Palmitoylation is a biochemical process that involves adding a type of fatty acid, a palmitate, to a protein. This process is interesting for several reasons. To start, unlike some other types of lipidation, palmitoylation is reversible. Interestingly, it happens after translational modification, and it is a process that is able to alter the localization, stability, and function of hundreds of proteins in our cells. By attaching fatty acids to proteins, palmitoylation regulates the activation of ~2,000 human proteins (10% of the proteome), influencing various protein functions such as signaling, membrane trafficking, and subcellular localization.
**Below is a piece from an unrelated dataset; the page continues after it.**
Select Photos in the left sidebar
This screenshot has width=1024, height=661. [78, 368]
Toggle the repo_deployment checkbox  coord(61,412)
Given the wide range of impact of palmitoylation on cellular events, the misregulation of palmitoylation plays a significant role in a variety of human pathologies. In particular, S-palmitoylation is essential for the function of many high-value drug targets, in addition to NRAS, such as STING, STAT3 and TEAD, which are often mutated and display altered expression patterns in various forms of cancer. Palmitoylation has also been linked to several diseases beyond cancer, including neurodegenerative diseases like Alzheimer's and Huntington's disease, which speaks to the broad potential of palmitoylation-targeted drugs. Palm Therapeutics leverages this biology to inhibit palmitoylation in specific targets, presenting a therapeutic strategy that holds immense promise for patients and as a drug development opportunity.
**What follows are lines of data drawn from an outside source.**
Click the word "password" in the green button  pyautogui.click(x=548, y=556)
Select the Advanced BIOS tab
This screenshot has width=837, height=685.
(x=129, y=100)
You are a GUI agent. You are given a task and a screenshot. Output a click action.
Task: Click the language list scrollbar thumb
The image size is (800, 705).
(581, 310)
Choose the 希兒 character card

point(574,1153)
Underlying Palm Therapeutics’ discovery pipeline is the first screening platform that enables high-throughput discovery of selective palmitoylation inhibitors. Palm Therapeutics can screen large compound libraries and identify palmitoylation inhibitors that are selective to a specific target. This proprietary technology has allowed them to build a large data set of palmitoylation inhibitors and gain a unique, data-driven understanding of how to drug palmitoylation. Using their screening platform, Palm Therapeutics has identified multiple novel palmitoylation inhibitors that are specific to NRAS. They are now in the process of screening their hits for in-vitro efficacy and refining their selection to select a lead and further optimize through preclinical development. Palm Therapeutics' successful inhibition of NRAS could pave the way to developing novel therapeutics for over 2,000 other proteins that are also regulated by palmitoylation.
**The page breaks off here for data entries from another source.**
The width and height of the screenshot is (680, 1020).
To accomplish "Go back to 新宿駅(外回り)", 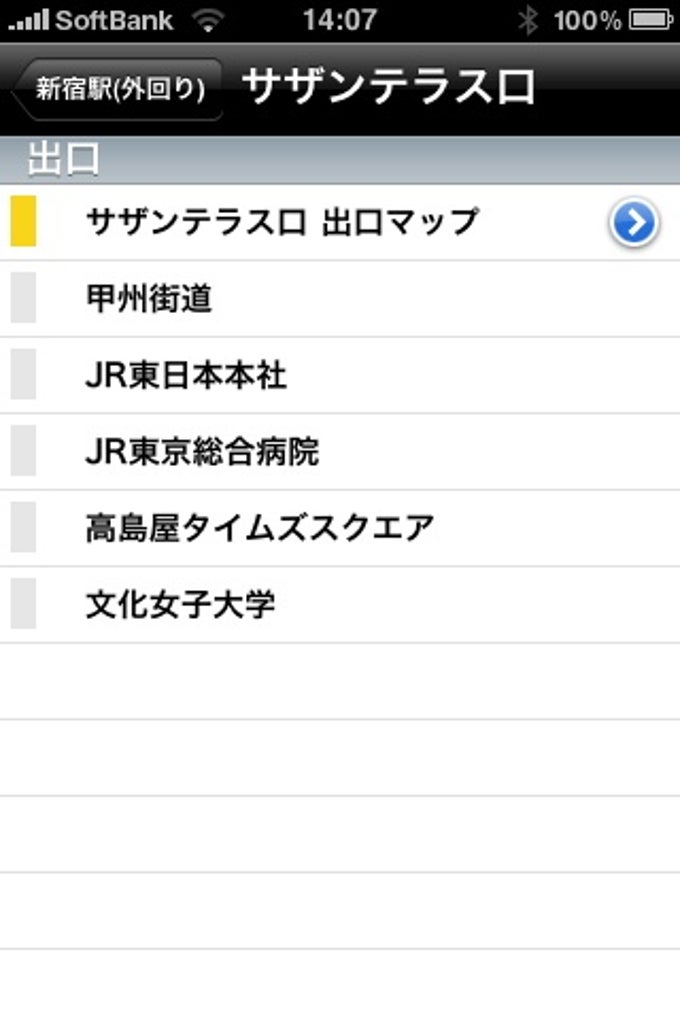I will 117,89.
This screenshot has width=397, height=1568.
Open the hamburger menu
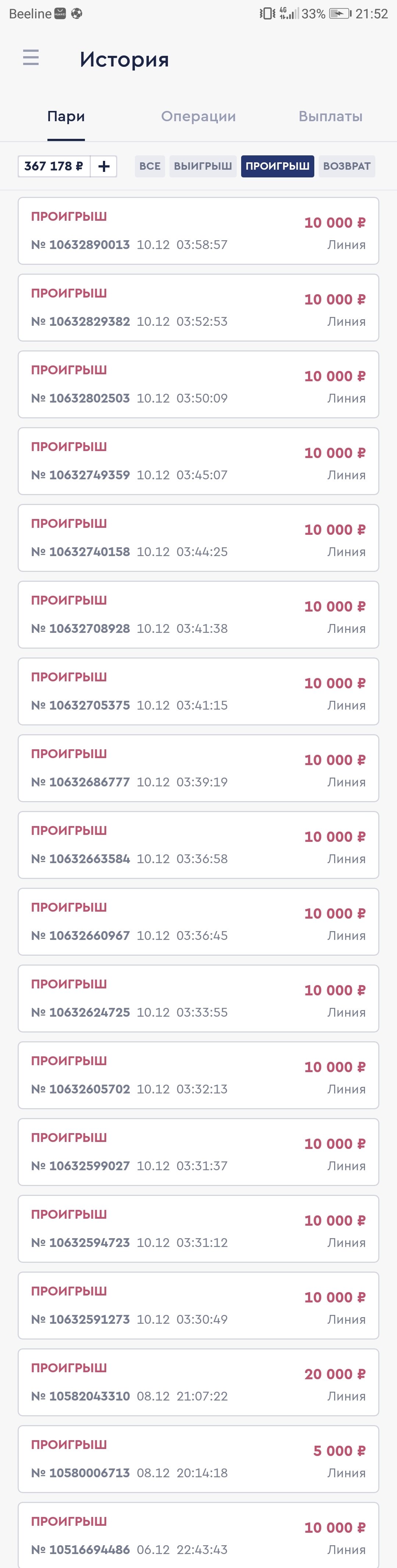click(31, 58)
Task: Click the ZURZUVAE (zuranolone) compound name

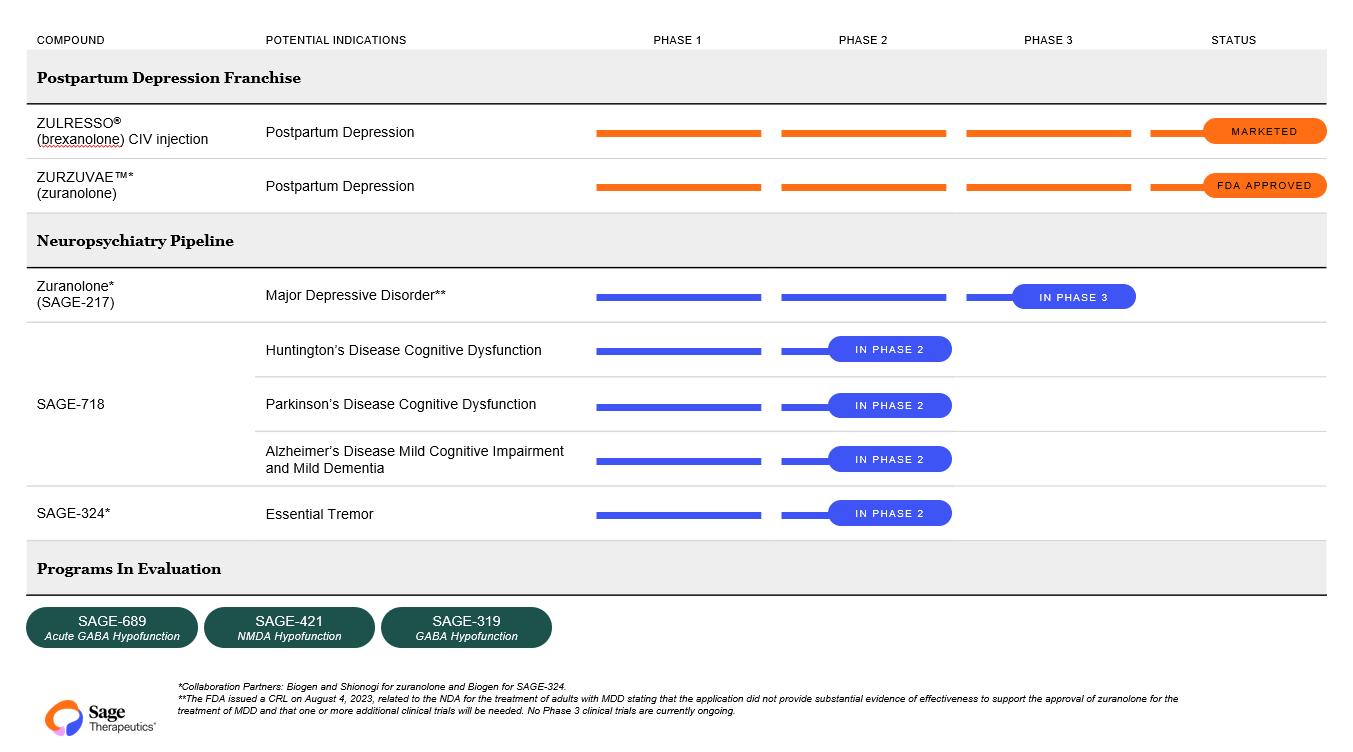Action: [85, 185]
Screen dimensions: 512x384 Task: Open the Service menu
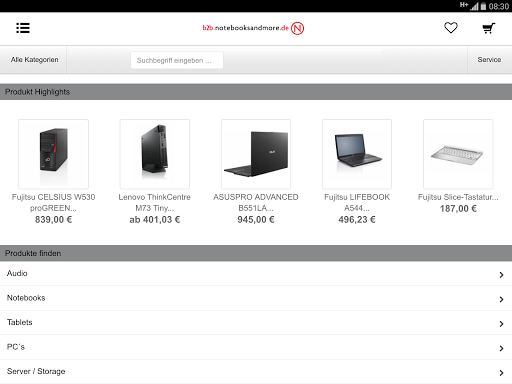coord(489,60)

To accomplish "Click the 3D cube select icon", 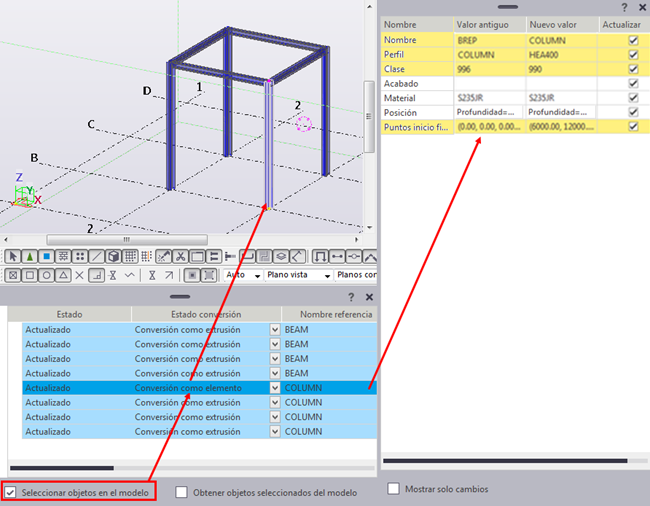I will tap(113, 257).
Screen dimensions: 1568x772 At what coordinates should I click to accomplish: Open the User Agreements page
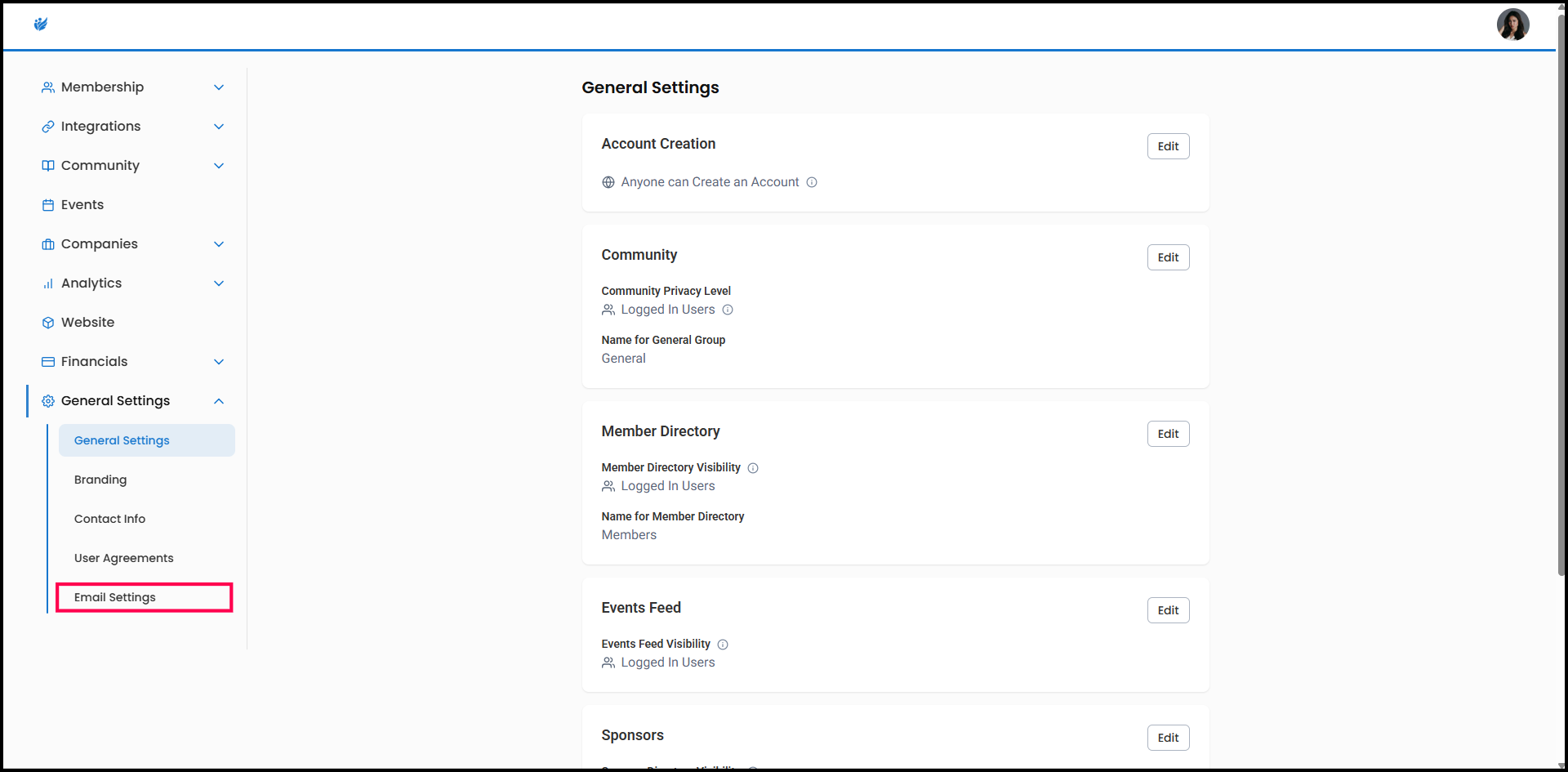(x=124, y=558)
Supporting exciting science with Palm Therapeutics
Dr. Andrew Rudd’s career has centered around developing chemical tools to interrogate biological lipids and their roles in disease. He received his Ph.D. in chemistry from UC San Diego where he authored eight high-impact papers and was the recipient of several awards. During his PhD work, Dr. Rudd developed the first small molecule probes for directly inhibiting protein palmitoylation in cells. His work in academia has set the stage for the future by building a high-throughput platform capable of identifying and characterizing many more palmitoylation inhibitor molecules with therapeutic effects. Palm’s scientific co-founder, Professor Neal Devaraj has led pioneering research in the field of lipid chemistry at UC San Diego, Stanford and MIT, with research spanning artificial cells, lipid membranes, and bioconjugation.
Tachyon Ventures takes pride in embracing novel science early on, and we are thrilled to be investing in Palm Therapeutics to help champion innovation in palmitoylation-based therapies. As we move forward, we are excited about the many possibilities that lie ahead and the positive impact our collective efforts will have on patients affected by NRAS mutations to start.